*************************
*                       *
* HarvestMan Webcrawler *
*                       *
*************************

About
-----

HarvestMan is a web crawler application and framework written entirely
in the Python programming language. It can be used as a small, personal
crawler to quickly download files from websites or as a crawler library
/framework which can be used to develop large scale crawling applications.

In this release, there are two applications. The regular crawler application
(HarvestMan) and a new multithreaded web downloader application ("Hget")
which is built on top of HarvestMan framework. This release also splits
the HarvestMan source code into a well-defined library and a set
of applications which make use of the library. 

Author: Anand B Pillai <abpillai at gmail dot com>

License: See the file LICENSE.TXT.

Version: This is version 2.0 alpha.

WWW
---
http://harvestmanontheweb.com

Getting started 
---------------

Unarchive the file to a directory of your choice. 

% tar -xjf HarvestMan-<version>.tar.bz2

where <version> is the version number.

Change to directory 'HarvestMan-<version>' and install
the program.

Installation steps are given below.

How to Install
--------------
Make sure you are at the top-level HarvestMan
directory. 

On POSIX systems (Unix, Linux)

% sudo python setup.py install

On Win32 systems

% python setup.py install

The install script will work on Windows based Unix emulation
layers such as cygwin also.

The install script installs the HarvestMan framework to
your system Python folder and creates shortcuts for the
HarvestMan and Hget applications.

Running the program(s)
---------------------
        
The program require a configuration file to run. This
is named 'config.xml' by default. To pass a different
configuration file, use the command-line argument '-C'
or '--configfile'.

You can also locate sample config files
in the 'apps' directory.

To run HarvestMan application, just type "harvestman" in a command
prompt.

$ harvestman

If the program finds a configuration file in the current directory
or in the users .harvestman folder, it will start. If it does not
find these files the program will exit with an error. 

To run Hget application, just type "hget" in a command prompt.

$ hget

Hget does not use a configuration file, it requires all arguments
to be passed on the command line.


Command line mode
-----------------
HarvestMan(Hget) supports command-line options.

For information on the command line options, run the program 
with the --help or -h option.

For a complete FAQ on the command line options, visit
http://www.harvstmanontheweb.com/commandline.html .

Project file mode
-----------------

HarvestMan writes a project file before it starts crawling websites.
This file has the extension '.hpf' and is written in the base 
directory of the project.

You can read this file back to restart the project later on. 

For this, use the --projectfile or '-P option and pass the project file
path as argument.
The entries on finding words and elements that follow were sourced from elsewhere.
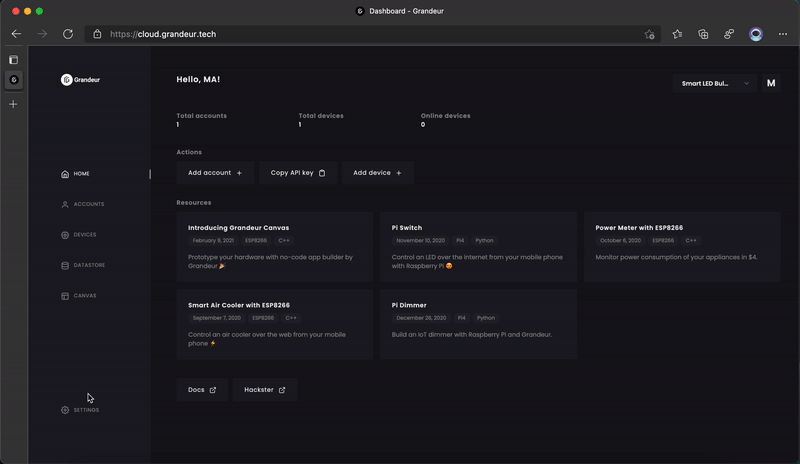800x464 pixels.
Task: Click the browser back arrow
Action: tap(16, 34)
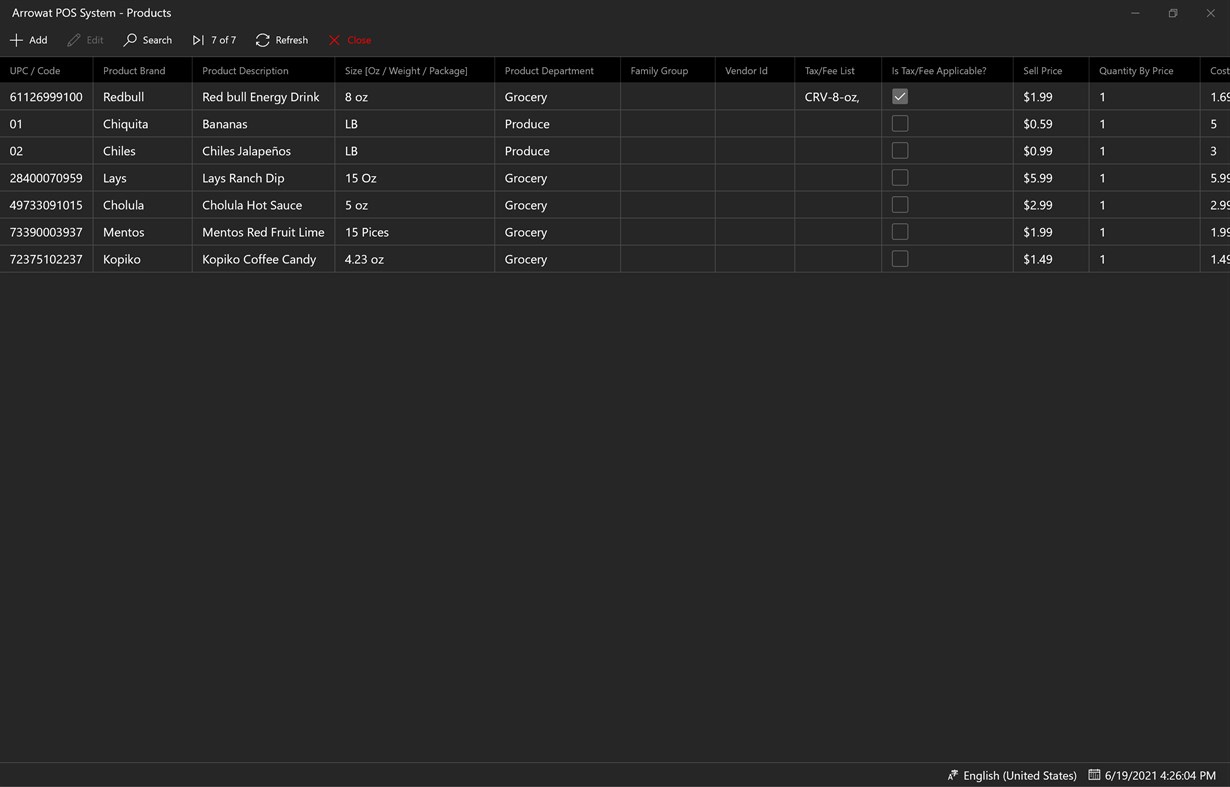The image size is (1230, 787).
Task: Click the calendar icon next to the date
Action: [1093, 775]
This reruns a previously ran project.

The Config file
---------------

The config file provides the program with its settings.
It is an xml file with top-level elements and children.
Each top-level element denotes a section of HarvestMan
configuration. Each child element denotes either a minor
section or an actual configuration element.

Example:

      <project skip="0">
        <url>http://www.python.org/doc/current/tut/tut.html</url>
        <name>pytut</name>
        <basedir>D:/websites</basedir>
        <verbosity value="3"/>
      </project>

The new version of the config file separates config variables into
8 different sections(elements) as described below.

Section                       Description

1. project                    All project related variables
2. network                    All network related variables lik proxy,
                              proxy username/password etc.
3. download                   All download related variables (html/image/
                              stylesheets/cookies etc)
4. control                    All download control variables (filters/
                              maximum limits/timeouts/depths/robots.txt)
5. system                     Any system related variable( fastmode/thread status/
                              thread timeouts/thread pool size etc)
6. indexer                    All indexer related variables (localize etc)
7. files                      All harvestman file settings (config/message log/ 
                              error log/url list file etc) 
8.display                    Display (GUI/browser) related setting
  
HarvestMan accepts about 60 configuration options in total.

For a detailed discussion on the options, refer the HarvestMan 
documentation files in the 'doc' sub-directory or point your browser
to http://www.harvestmanontheweb.com/configoptions.html .

Python Dependencies
-------------------
The minimal requirement is any version of Python 2.3 .
HarvestMan should work on all platforms where Python is supported.

More Documentation
------------------
Read the HarvestMan documentation in the 'doc' sub-directory for
more information. More information is also available in the project
web page.

Changes & Fix History
---------------------    
See the file Changes.txt.

Change Log for this Version
---------------------------
See the file ChangeLog.txt.